▶ **Required work**
1. Retype the part of the Tears & Laughter column between "The people's voice" and "child receives treatment.", inclusive.
2. Translate this sentence from the Tears & Laughter column into Spanish: "The Hardee’s parking lot may not sound like a very exciting place, but at the time it was the most exciting place in Thomasville to young people."

[Excerpt — start]

The people's voice of reason

Tears & Laughter: How to be Social Without the Social Media

The United States surgeon general has issued a report stating the negative effects social media platforms are having on mental health, especially in teens and young adults. The platforms generate feelings of loneliness and erode self-esteem.

Social media has proven to offer the opposite of what the name states, allowing users to isolate while constantly comparing themselves to others. This has been exacerbated further by the pandemic. There has been a rise in suicide attempts, depression, stress, and anxiety.

It is a problem made worse by a lack of access to quality care for mental health issues. It often takes years from the onset of symptoms before a child receives treatment.

The report expressed the immediate need for prevention programs, and the need for a better understanding of the impact technology and social media can have on young people.

Those of us who grew up before social media can remember what is was like to be social without an app. It was a different time. People would go out. And out could be anywhere.

I had the opportunity to be young in two places. I lived in Thomasville until I was 16, then lived in Clanton – where I graduated from high school – until I was 18.

In Thomasville, on Friday and Saturday nights the place to be social was the Hardee’s parking lot. The Hardee’s parking lot may not sound like a very exciting place, but at the time it was the most exciting place in Thomasville to young people.

Girl’s would dress up and fix their hair just to go sit in the Hardee’s parking lot. Guy’s would wash their trucks and put on fresh button-down collared shirts.

It wasn’t always Hardee’s. My parents lived in Thomasville when they were young too and they would pretty much do the same except they would gang up at the Dairy Queen.

Clanton was a little different, but most towns had similar routines. In Clanton, come the weekend, the thing to do socially was fit as many of your friends in your car or your mama’s car as you could, and then drive to the Pizza Hut. It was there on the main street through town. Everybody in town who could go, would. So many it was a traffic issue every weekend.

[Excerpt — finish]
[Given data — start]

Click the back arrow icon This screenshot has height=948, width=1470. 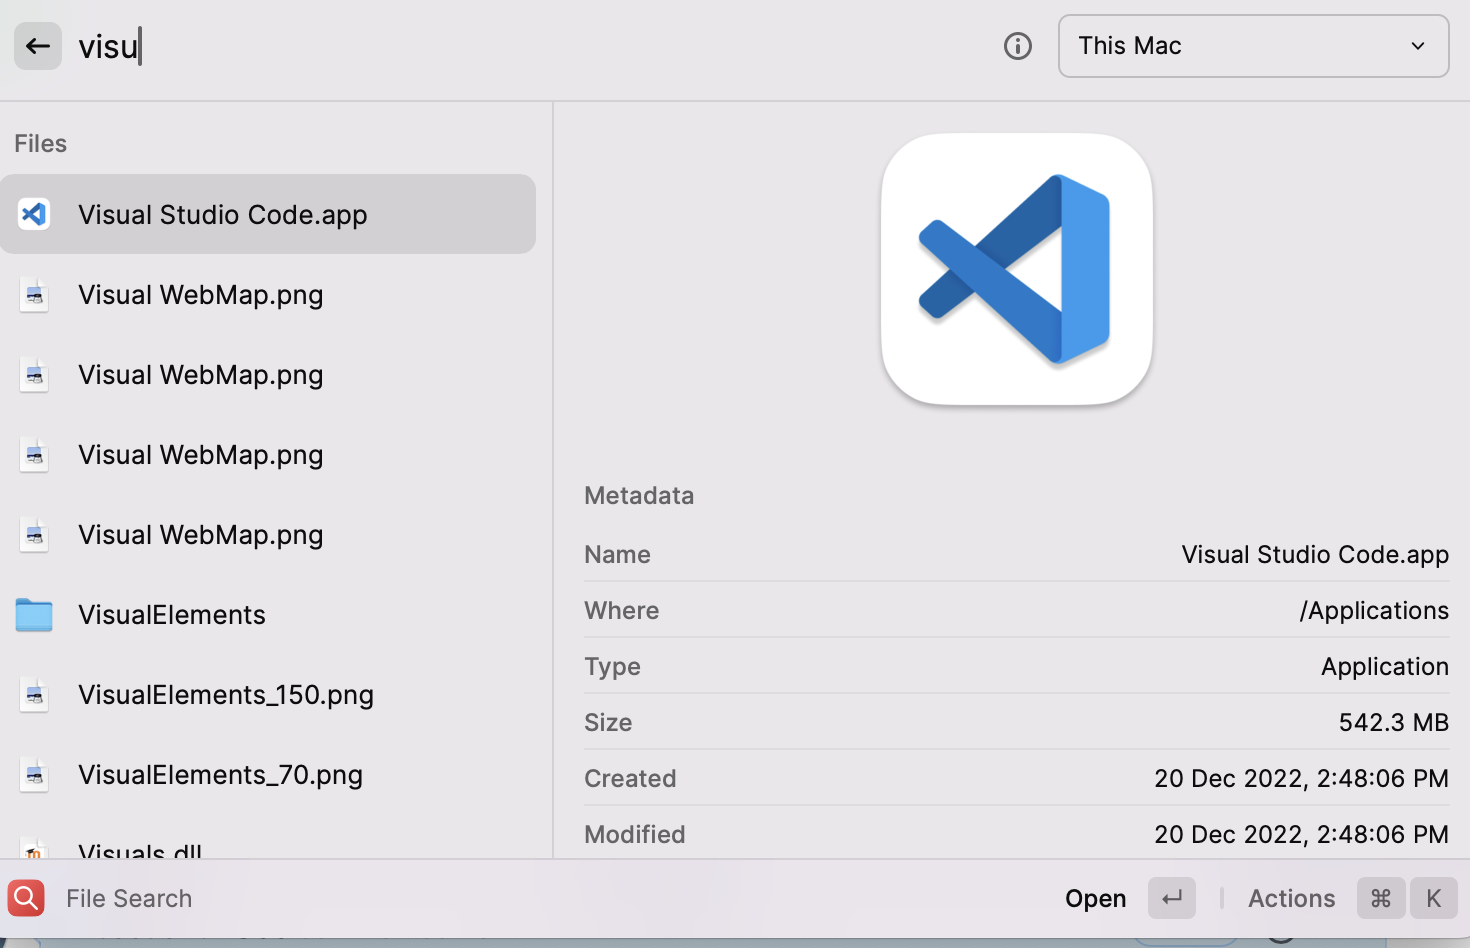[x=37, y=46]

[Given data — finish]

▶ **Responses by task**
1.
The people's voice of reason

Tears & Laughter: How to be Social Without the Social Media

The United States surgeon general has issued a report stating the negative effects social media platforms are having on mental health, especially in teens and young adults. The platforms generate feelings of loneliness and erode self-esteem.

Social media has proven to offer the opposite of what the name states, allowing users to isolate while constantly comparing themselves to others. This has been exacerbated further by the pandemic. There has been a rise in suicide attempts, depression, stress, and anxiety.

It is a problem made worse by a lack of access to quality care for mental health issues. It often takes years from the onset of symptoms before a child receives treatment.

2. Puede que el estacionamiento de Hardee’s no parezca un lugar muy emocionante, pero en aquel entonces era el lugar más emocionante de Thomasville para los jóvenes.